Instructions to follow ▸ Copy out the text lines of every item below word for word, omitting the pictures.

Click-target data:
────────
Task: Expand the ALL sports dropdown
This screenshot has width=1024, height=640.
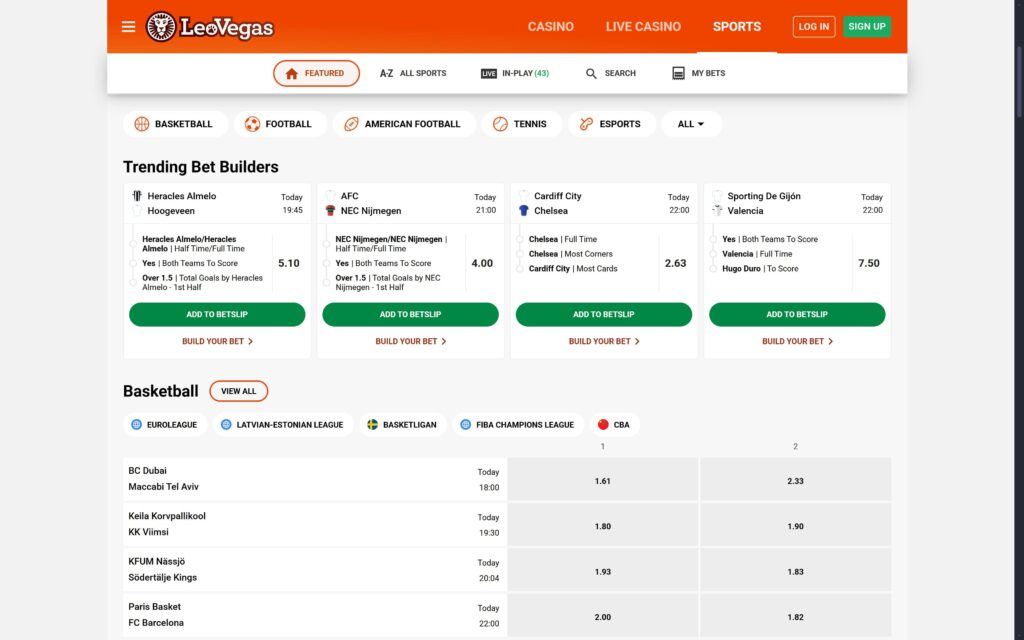Action: pyautogui.click(x=692, y=123)
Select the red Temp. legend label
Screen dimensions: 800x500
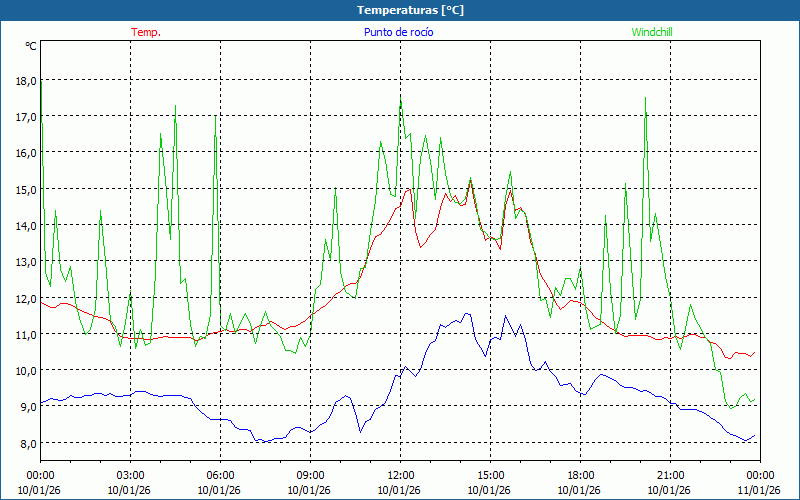point(145,32)
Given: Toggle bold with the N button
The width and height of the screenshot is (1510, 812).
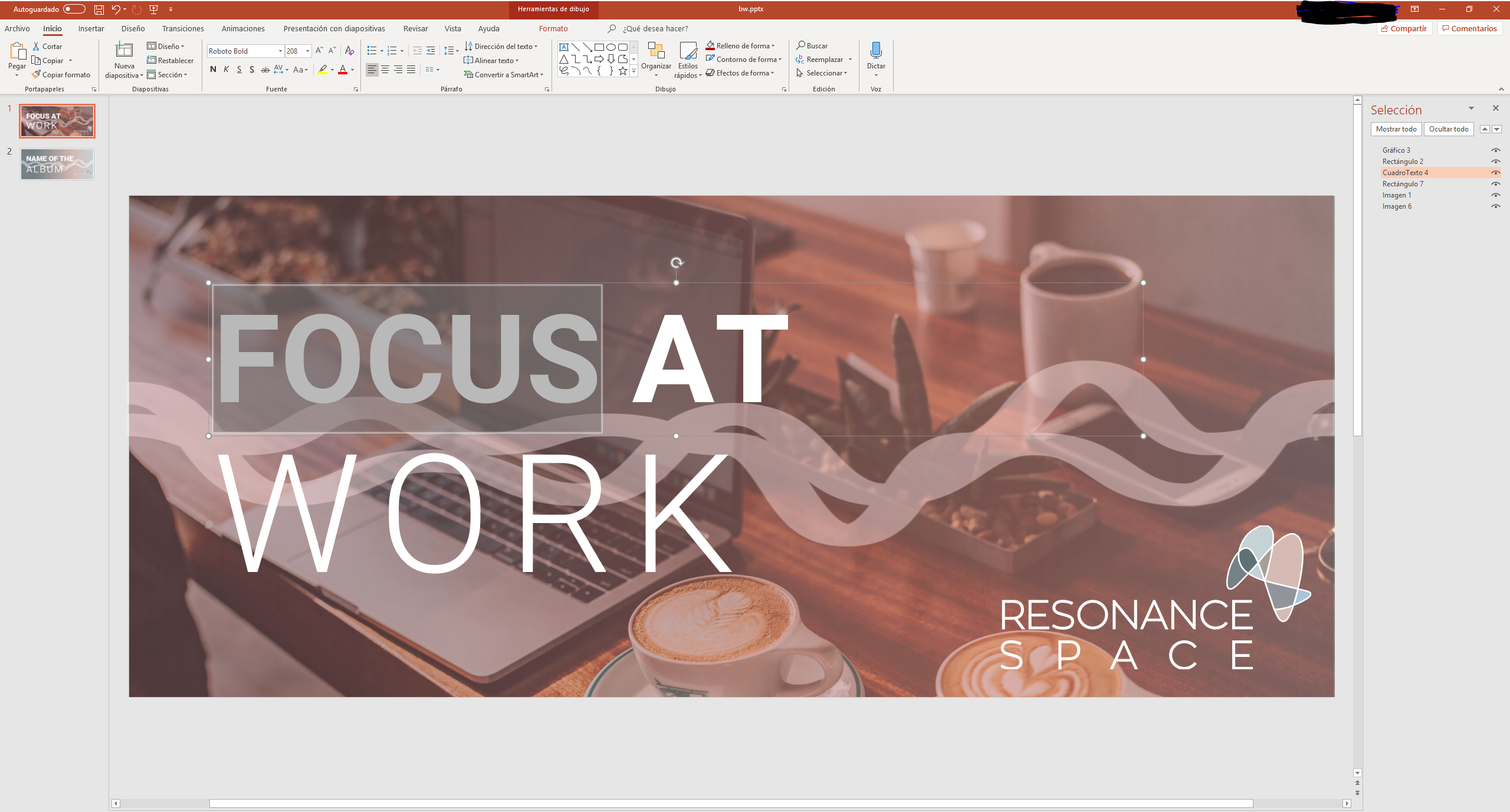Looking at the screenshot, I should point(213,70).
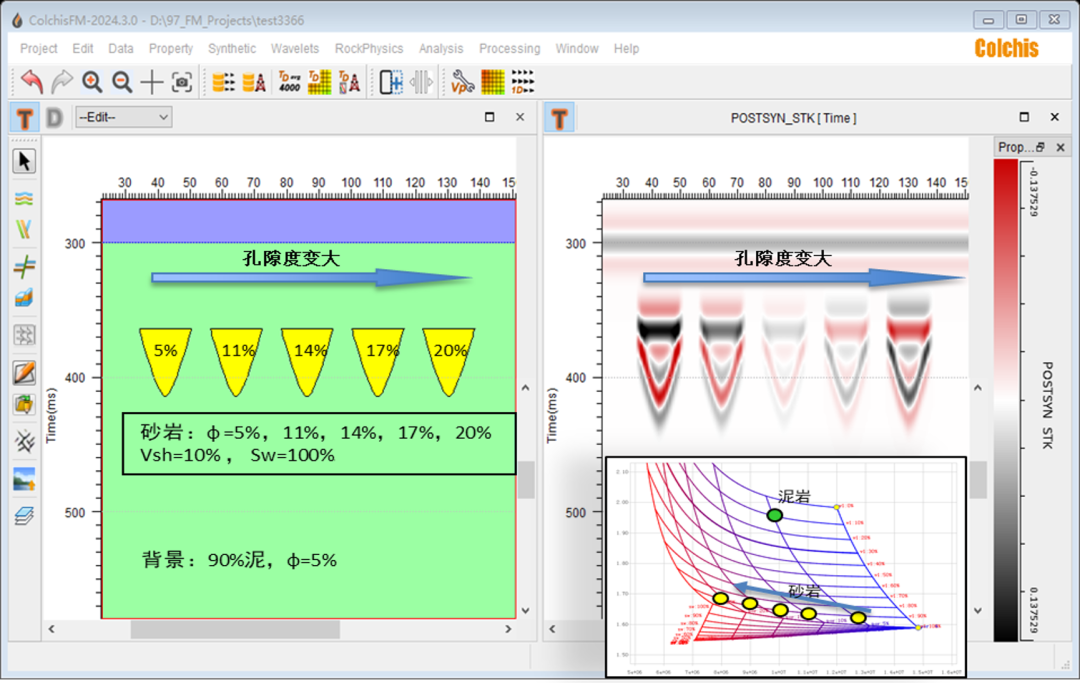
────────
Task answer ▸
Task: Expand the ALL sports dropdown
This screenshot has width=1024, height=640.
Action: pyautogui.click(x=692, y=123)
Select the red Temp. legend label
Screen dimensions: 800x500
point(145,32)
Given: Toggle bold with the N button
The width and height of the screenshot is (1510, 812).
Looking at the screenshot, I should point(213,70).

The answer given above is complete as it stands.